# Goal
Quote the records exactly, starting at the line containing "Select Project 1" and ending at the line containing "The image size is (703, 1524).".

* * * * * * * * *

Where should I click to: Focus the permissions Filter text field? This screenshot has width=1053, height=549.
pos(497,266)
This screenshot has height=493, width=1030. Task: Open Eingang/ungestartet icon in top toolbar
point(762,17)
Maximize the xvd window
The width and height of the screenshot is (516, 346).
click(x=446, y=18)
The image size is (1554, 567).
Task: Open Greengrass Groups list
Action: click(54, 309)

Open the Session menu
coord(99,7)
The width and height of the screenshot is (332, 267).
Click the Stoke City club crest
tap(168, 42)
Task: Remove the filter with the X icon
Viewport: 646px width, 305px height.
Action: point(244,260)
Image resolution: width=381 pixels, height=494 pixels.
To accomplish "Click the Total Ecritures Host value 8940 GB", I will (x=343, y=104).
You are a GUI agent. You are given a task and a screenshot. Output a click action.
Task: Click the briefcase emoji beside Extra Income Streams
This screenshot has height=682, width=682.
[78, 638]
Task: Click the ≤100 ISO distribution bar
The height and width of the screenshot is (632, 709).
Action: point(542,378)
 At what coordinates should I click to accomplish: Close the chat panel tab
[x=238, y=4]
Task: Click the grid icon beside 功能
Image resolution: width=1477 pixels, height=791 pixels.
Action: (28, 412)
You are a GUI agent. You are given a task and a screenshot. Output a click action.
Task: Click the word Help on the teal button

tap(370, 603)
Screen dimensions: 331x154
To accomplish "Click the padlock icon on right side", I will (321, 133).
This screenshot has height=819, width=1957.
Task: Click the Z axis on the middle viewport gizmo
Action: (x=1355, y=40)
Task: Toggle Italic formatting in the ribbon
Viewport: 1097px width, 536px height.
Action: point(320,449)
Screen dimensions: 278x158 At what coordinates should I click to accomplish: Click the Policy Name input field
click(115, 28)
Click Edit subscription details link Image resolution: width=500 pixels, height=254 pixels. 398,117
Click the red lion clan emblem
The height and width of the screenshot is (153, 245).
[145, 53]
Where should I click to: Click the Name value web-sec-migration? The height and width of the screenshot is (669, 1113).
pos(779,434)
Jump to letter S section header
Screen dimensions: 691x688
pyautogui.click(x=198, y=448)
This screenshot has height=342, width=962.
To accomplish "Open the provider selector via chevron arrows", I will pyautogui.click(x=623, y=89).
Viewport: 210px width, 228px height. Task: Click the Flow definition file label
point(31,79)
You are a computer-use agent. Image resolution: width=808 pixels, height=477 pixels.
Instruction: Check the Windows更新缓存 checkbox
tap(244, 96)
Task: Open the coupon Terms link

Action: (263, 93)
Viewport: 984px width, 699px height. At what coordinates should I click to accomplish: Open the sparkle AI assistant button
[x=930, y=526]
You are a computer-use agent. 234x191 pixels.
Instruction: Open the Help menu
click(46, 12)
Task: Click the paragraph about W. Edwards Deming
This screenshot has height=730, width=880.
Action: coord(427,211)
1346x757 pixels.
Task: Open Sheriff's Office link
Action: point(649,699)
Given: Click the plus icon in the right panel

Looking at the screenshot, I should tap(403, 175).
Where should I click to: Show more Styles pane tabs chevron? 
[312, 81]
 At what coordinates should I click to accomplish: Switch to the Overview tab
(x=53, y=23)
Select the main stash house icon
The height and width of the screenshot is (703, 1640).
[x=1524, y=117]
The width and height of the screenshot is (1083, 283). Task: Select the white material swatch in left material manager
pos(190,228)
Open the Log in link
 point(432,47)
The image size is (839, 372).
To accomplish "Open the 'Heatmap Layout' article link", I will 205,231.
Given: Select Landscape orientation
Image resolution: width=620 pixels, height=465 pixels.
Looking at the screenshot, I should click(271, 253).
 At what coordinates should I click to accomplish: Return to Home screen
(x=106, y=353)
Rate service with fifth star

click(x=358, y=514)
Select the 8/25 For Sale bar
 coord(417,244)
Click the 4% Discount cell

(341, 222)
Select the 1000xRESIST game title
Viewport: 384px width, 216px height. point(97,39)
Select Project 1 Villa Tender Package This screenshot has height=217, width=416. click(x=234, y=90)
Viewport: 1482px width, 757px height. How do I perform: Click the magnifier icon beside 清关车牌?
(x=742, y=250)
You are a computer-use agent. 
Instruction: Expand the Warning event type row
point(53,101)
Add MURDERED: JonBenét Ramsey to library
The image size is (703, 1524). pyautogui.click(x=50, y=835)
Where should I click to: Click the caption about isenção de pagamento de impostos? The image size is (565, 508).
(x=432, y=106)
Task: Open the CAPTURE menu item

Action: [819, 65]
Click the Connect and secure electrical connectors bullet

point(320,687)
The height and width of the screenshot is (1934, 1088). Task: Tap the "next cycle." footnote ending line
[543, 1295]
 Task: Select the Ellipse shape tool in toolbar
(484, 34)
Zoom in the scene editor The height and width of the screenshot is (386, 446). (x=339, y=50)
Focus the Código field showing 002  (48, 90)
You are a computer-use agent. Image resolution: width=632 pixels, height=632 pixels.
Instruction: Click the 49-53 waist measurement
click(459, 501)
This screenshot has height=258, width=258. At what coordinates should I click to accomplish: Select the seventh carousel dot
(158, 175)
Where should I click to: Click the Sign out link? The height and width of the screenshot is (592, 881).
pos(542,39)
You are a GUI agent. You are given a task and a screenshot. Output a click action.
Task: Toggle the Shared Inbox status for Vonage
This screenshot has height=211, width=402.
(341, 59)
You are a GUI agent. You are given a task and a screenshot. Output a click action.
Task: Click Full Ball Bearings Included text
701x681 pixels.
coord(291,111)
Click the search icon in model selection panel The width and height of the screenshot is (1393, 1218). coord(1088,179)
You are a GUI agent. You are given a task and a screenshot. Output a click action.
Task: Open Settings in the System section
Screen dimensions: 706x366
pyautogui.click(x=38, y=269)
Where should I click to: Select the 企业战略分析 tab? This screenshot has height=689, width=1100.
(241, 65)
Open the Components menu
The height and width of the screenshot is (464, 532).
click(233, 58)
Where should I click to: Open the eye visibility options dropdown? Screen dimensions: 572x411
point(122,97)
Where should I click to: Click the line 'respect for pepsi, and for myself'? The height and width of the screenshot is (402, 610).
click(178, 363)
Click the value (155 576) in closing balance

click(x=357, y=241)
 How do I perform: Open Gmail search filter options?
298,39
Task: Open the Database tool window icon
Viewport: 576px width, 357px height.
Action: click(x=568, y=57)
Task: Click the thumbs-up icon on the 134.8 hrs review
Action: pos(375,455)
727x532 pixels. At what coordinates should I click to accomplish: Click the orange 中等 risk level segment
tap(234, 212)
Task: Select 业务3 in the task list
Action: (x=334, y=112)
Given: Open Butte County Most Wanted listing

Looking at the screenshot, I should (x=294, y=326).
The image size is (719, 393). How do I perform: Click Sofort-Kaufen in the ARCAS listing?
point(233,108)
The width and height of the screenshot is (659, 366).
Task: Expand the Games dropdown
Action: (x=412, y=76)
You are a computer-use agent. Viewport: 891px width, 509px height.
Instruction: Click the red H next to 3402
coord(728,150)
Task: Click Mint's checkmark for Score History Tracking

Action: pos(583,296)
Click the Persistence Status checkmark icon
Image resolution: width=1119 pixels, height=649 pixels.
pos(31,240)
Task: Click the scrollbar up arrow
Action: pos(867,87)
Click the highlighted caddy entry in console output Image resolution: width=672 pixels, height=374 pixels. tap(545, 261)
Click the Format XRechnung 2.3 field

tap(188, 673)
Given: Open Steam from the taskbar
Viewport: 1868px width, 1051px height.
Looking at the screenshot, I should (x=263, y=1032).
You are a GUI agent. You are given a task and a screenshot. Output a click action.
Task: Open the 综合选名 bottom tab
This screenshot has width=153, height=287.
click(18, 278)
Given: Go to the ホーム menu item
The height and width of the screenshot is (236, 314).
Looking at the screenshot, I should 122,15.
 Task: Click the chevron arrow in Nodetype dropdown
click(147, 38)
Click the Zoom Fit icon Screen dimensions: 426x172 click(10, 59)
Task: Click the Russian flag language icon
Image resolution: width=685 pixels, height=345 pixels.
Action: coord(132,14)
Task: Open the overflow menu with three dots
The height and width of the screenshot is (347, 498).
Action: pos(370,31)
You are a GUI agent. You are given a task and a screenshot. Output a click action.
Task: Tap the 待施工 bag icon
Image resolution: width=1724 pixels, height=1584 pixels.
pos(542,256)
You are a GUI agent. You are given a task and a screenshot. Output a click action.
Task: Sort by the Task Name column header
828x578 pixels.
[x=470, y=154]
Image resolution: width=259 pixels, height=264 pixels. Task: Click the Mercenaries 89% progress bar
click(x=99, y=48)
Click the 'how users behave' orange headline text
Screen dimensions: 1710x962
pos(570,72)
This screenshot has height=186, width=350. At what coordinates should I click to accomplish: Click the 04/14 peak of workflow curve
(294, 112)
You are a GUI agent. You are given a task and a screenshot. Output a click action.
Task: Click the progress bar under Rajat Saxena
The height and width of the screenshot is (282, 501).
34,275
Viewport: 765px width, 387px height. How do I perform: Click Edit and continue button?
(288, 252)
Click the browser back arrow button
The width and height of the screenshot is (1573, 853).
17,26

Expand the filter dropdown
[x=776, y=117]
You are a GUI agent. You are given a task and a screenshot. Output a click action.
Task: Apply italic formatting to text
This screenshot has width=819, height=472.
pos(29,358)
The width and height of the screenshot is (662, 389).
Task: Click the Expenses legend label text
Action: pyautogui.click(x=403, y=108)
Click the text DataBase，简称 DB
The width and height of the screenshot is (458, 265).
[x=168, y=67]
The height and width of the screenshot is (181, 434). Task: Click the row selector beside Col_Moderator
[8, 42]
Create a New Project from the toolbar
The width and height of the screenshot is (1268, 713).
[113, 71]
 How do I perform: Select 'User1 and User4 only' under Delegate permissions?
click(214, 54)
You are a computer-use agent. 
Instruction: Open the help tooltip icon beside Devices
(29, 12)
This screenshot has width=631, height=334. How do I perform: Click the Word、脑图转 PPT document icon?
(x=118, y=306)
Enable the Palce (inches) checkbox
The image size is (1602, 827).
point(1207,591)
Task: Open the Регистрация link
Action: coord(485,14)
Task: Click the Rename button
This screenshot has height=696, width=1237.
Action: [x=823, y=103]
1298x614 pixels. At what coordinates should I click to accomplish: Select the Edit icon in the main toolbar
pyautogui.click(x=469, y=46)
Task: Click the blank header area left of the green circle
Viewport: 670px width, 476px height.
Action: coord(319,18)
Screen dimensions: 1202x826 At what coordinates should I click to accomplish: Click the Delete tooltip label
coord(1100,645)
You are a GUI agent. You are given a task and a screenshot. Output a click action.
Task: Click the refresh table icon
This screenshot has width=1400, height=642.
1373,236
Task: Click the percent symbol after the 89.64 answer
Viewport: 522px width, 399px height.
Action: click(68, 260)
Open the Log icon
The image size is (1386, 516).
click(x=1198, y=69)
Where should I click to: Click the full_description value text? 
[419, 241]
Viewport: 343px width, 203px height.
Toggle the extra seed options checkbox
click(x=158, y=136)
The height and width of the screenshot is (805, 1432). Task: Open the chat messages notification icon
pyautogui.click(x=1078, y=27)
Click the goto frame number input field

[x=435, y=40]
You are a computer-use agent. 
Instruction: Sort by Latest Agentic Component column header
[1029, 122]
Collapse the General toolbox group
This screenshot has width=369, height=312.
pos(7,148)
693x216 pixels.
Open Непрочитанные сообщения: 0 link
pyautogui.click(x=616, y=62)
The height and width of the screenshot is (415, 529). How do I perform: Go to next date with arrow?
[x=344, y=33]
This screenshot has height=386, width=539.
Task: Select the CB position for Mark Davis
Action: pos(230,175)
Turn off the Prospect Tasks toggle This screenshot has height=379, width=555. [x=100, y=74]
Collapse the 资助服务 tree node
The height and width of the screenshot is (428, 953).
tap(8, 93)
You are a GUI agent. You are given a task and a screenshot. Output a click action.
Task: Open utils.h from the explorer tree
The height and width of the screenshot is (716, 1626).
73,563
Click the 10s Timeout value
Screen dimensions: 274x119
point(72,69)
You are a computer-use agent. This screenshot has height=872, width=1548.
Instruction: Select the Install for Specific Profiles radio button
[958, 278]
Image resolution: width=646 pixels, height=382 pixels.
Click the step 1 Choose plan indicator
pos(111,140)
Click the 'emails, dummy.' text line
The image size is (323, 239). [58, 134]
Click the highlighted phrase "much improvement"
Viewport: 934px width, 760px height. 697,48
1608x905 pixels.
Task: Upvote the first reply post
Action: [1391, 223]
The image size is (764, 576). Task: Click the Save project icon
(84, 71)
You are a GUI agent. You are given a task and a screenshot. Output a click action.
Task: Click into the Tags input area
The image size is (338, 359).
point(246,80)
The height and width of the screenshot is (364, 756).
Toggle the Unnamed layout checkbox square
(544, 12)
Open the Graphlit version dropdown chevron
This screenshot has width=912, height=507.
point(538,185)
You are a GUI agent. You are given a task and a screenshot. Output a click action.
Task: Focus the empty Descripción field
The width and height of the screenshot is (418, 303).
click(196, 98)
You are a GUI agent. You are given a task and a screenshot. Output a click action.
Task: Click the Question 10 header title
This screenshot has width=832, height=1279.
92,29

* * * * * * * * *

# Response to this exercise
Select Project 1 Villa Tender Package This screenshot has height=217, width=416. click(x=234, y=90)
Viewport: 1482px width, 757px height. How do I perform: Click the magnifier icon beside 清关车牌?
(x=742, y=250)
You are a computer-use agent. 
Instruction: Expand the Warning event type row
point(53,101)
Add MURDERED: JonBenét Ramsey to library
The image size is (703, 1524). pyautogui.click(x=50, y=835)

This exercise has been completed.